Knight Ransomware

An analysis of a nascent ransomware strain called RansomHub has revealed it to be an updated and rebranded version of Knight ransomware, itself an evolution of another ransomware known as Cyclops.

Knight (aka Cyclops 2.0) ransomware first arrived in May 2023, employing double extortion tactics to steal and encrypt victims’ data for financial gain. It’s operational across multiple platforms, including Windows, Linux, macOS, ESXi, and Android.

Advertised and sold on the RAMP cybercrime forum, attacks involving the ransomware have been found to leverage phishing and spear-phishing campaigns as a distribution vector in the form of malicious attachments.

The ransomware-as-a-service (RaaS) operation has since shut down as of late February 2024, when its source code was put up for sale, raising the possibility that it may have changed hands to a different actor, who subsequently decided to update and relaunch it under the RansomHub brand.
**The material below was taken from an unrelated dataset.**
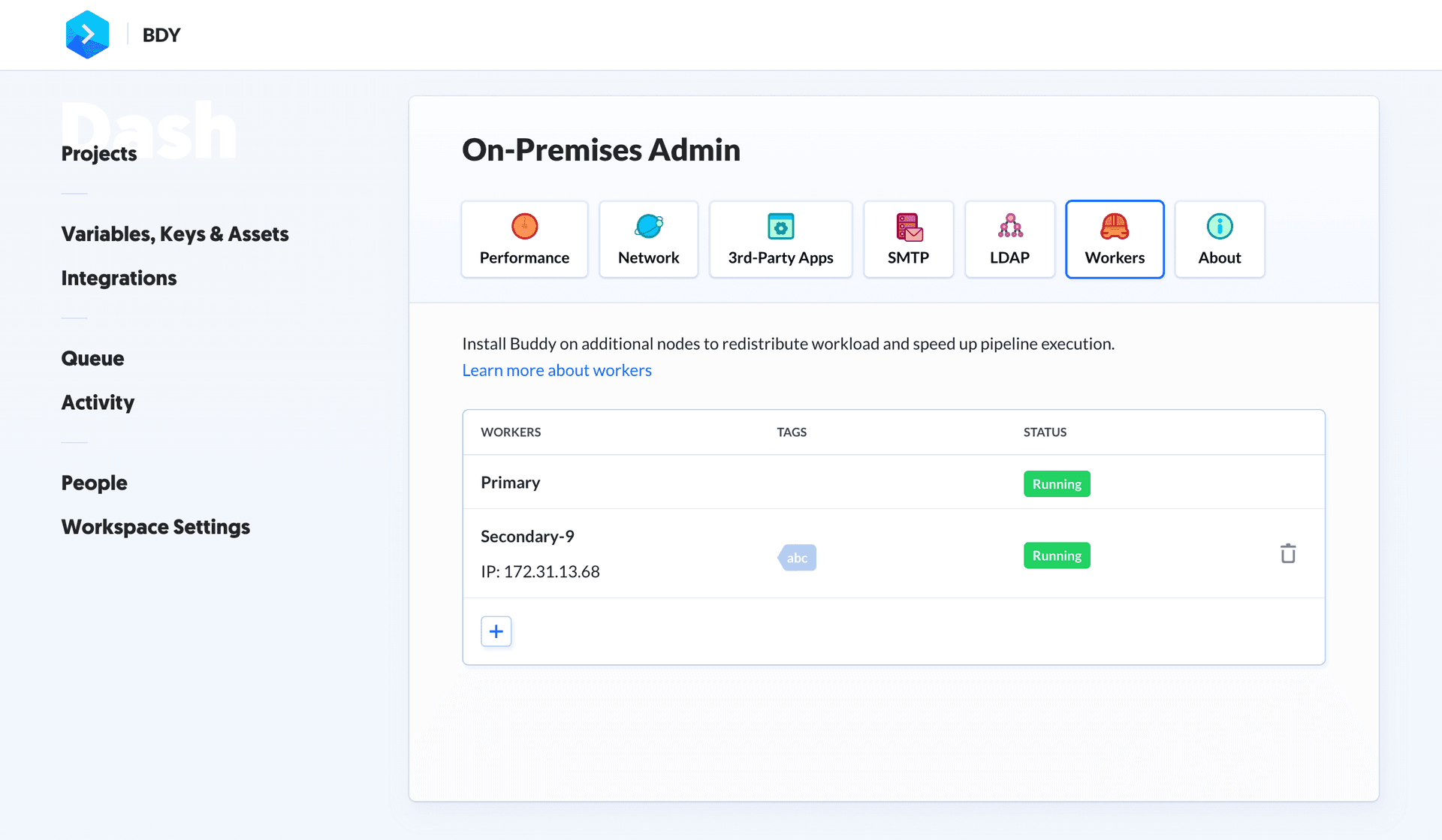Select the Network planet icon

tap(648, 226)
RansomHub, which posted its first victim that same month, has been linked to a series of ransomware attacks in recent weeks, counting that of Change Healthcare, Christie’s, and Frontier Communications. It has also vowed to refrain from targeting entities in the Commonwealth of Independent States (CIS) countries, Cuba, North Korea, and China.

Cybersecurity

“Both payloads are written in Go and most variants of each family are obfuscated with Gobfuscate,” Symantec, part of Broadcom, said in a report shared with The Hacker News. “The degree of code overlap between the two families is significant, making it very difficult to differentiate between them.”

The two ransomware families share identical help menus on the command-line, with RansomHub adding a new “sleep” option that makes it dormant for a specified time period (in minutes) before execution. Similar sleep commands have also been observed in Chaos/Yashma and Trigona ransomware families.

The overlaps between Knight and RansomHub also extend to the obfuscation technique used to encode strings, the ransom notes dropped after encrypting files, and their ability to restart a host in safe mode before starting encryption.

The only main difference is the set of commands executed via cmd.exe, although the “way and order in which they are called relative to other operations is the same,” Symantec said.

RansomHub attacks have been observed leveraging known security flaws (e.g., ZeroLogon) to obtain initial access and drop remote desktop software such as Atera and Splashtop prior to ransomware deployment.

According to statistics shared by Malwarebytes, the ransomware family has been linked to 26 confirmed attacks in the month of April 2024 alone, putting it behind Play, Hunters International, Black Basta, and LockBit.

Google-owned Mandiant, in a report published this week, revealed that RansomHub is attempting to recruit affiliates that have been impacted by recent shutdowns or exit scams such as that of LockBit and BlackCat.

“One former Noberus affiliate known as Notchy is now reportedly working with RansomHub,” Symantec said. “In addition to this, tools previously associated with another Noberus affiliate known as Scattered Spider, were used in a recent RansomHub attack.”

“The speed at which RansomHub has established its business suggests that the group may consist of veteran operators with experience and contacts in the cyber underground.”

The development comes amid an increase in ransomware activity in 2023 compared to a “slight dip” in 2022, even as approximately one-third of 50 new families observed in the year have been found to be variants of previously identified ransomware families, indicating the increasing prevalence of code reuse, actor overlaps, and rebrands.

“In almost one third of incidents, ransomware was deployed within 48 hours of initial attacker access,” Mandiant researchers said. “Seventy-six percent (76%) of ransomware deployments took place outside of work hours, with the majority occurring in the early morning.”

Cybersecurity

These attacks are also characterized by the use of commercially available and legitimate remote desktop tools to facilitate the intrusion operations as opposed to relying on Cobalt Strike.

“The observed increasing reliance on legitimate tools likely reflects efforts by attackers to conceal their operations from detection mechanisms and reduce the time and resources required to develop and maintain custom tools,” Mandiant said.

The rebound in ransomware attacks follows the emergence of new ransomware variants like BlackSuit, Fog, and ShrinkLocker, the latter of which has been observed deploying a Visual Basic Script (VBScript) that takes advantage of Microsoft’s native BitLocker utility for unauthorized file encryption in extortion attacks targeting Mexico, Indonesia, and Jordan.

ShrinkLocker is so named for its ability to create a new boot partition by shrinking the size of each available non-boot partition by 100 MB, turning the unallocated space into a new primary partition, and using it to reinstall the boot files in order to enable recovery.

“This threat actor has an extensive understanding of the VBScript language, and Windows internals and utilities, such as WMI, diskpart, and bcdboot,” Kaspersky said in its analysis of ShrinkLocker, noting that they likely “already had full control of the target system when the script was executed.”